What’s in a job title?
Well quite a lot when you think about it. So many people take a lot of pride in their job title, it defines who they are professionally.
But job titles and job descriptions can also be a restraint. In defining what we do do, it is also inherent what we don’t do.
I’ve certainly worked in organisations where the bulleted list of the job description can become an individual’s mantra. And if they do more than that, it is somehow seen that they have developed and are worthy of a promotion… junior, to mid-weight, to senior, whatever those actually mean other than years of service.
Rethinking the team
As we began hiring more and more people for the team at Zest, we came across a lot of good people who weren’t necessarily right for the roles we anticipated, but who we liked a lot.
And we found it really hard when recruiters asked us to define exactly what we wanted, to the extent that we began to refuse to write job descriptions just for the sake of it.
So slowly we built a team out of bits and pieces, so to speak, and recruited people rather than jobs.
We hired someone whose predominant experience was as a brand designer, to help oversee our creative output and QA processes, because she had the right energy to help us do more, and do it better.
We hired a .NET developer whose portfolio showed a clear eye for UX, and he now leads most of digital design work, whilst proving to be an absolute speed demon at front end development
We hired someone with a background in SEO, but who wanted to get more involved in development, and six months on he’s leading development on websites with over 1 million visits a month.
I met a young chap down the pub who was looking for a student placement, and 18 months on he’s still with us and blowing us all away with his technical wizardry and resilience.

## PROVIDED INFORMATION

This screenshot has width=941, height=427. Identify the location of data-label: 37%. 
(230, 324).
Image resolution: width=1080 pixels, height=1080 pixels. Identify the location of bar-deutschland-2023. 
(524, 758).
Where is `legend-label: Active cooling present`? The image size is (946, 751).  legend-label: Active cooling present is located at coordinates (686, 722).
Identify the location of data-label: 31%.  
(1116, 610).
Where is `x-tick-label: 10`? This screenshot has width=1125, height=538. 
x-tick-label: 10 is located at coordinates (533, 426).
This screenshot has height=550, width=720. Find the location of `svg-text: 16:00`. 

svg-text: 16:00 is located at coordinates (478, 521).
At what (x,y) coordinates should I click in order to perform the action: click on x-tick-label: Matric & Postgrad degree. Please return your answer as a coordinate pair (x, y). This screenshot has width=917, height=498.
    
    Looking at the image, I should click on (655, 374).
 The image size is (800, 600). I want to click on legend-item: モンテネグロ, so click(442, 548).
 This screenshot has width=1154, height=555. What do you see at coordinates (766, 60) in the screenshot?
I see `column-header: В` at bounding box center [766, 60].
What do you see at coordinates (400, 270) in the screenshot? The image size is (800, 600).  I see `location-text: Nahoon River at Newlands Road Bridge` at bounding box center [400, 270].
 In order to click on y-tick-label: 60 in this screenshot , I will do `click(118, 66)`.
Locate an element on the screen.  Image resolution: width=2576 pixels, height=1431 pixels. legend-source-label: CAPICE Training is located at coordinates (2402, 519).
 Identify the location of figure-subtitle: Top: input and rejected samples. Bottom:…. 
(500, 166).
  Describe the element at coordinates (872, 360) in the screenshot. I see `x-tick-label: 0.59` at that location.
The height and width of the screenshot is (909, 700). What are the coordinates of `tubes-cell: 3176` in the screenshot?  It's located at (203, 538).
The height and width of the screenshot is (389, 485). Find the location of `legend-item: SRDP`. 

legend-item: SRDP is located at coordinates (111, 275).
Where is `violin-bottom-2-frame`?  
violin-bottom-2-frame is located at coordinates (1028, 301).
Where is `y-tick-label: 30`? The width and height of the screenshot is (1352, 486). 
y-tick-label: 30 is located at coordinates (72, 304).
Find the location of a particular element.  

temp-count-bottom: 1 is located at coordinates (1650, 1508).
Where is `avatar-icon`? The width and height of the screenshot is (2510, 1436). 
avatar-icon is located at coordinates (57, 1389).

## PROBLEMS TO SOLVE
a – Format the rows as a numbered list, from the first line of the rows through the line holding "In order to click", inclusive, and leave out blank lines.
b – Resume the piece on job titles and hiring people rather than roles, starting after its final sentence.

## EXERCISE ANSWERS
a –
1. This screenshot has width=941, height=427. Identify the location of data-label: 37%. 
2. (230, 324).
3. Image resolution: width=1080 pixels, height=1080 pixels. Identify the location of bar-deutschland-2023. 
4. (524, 758).
5. Where is `legend-label: Active cooling present`? The image size is (946, 751).  legend-label: Active cooling present is located at coordinates (686, 722).
6. Identify the location of data-label: 31%.  
7. (1116, 610).
8. Where is `x-tick-label: 10`? This screenshot has width=1125, height=538. 
9. x-tick-label: 10 is located at coordinates (533, 426).
10. This screenshot has height=550, width=720. Find the location of `svg-text: 16:00`. 
11. svg-text: 16:00 is located at coordinates (478, 521).
12. At what (x,y) coordinates should I click in order to perform the action: click on x-tick-label: Matric & Postgrad degree. Please return your answer as a coordinate pair (x, y). This screenshot has width=917, height=498.
13.     Looking at the image, I should click on (655, 374).
14.  The image size is (800, 600). I want to click on legend-item: モンテネグロ, so click(442, 548).
15.  This screenshot has width=1154, height=555. What do you see at coordinates (766, 60) in the screenshot?
16. I see `column-header: В` at bounding box center [766, 60].
17. What do you see at coordinates (400, 270) in the screenshot? The image size is (800, 600).  I see `location-text: Nahoon River at Newlands Road Bridge` at bounding box center [400, 270].
18.  In order to click on y-tick-label: 60 in this screenshot , I will do `click(118, 66)`.

b –
The self-organising team
So that’s why on our team page you’ll see no job titles, we all bring a range of skills and personality traits to the table.
The client’s requirements are the starting point, we then collaborate to ensure we have all the capabilities to cover those requirements and understand our responsibilities for that specific job.
When workloads get heavy, or where there are gaps, enough of us have enough strings to our bow to help out wherever we can. Most of us can do UI development, a couple of us are good copywriters, a couple are pretty handy with a camera. We all test and evaluate each others’ work.
There’s never a moment where someone in the team isn’t looking to see what else they could do to help the team, rather than limiting themselves. It allows us all to contribute to the creative process and for our employees to feel more of their skills are being used rather than constricting them.
The funny thing is that in 15 years of agency life, this dynamic has never really been apparent to me before, even in truly agile development team. And I must admit it’s a testament to the relative youth, enthusiasm and downright warm, fuzzy love the team has for each other rather than any explicit planning on my part.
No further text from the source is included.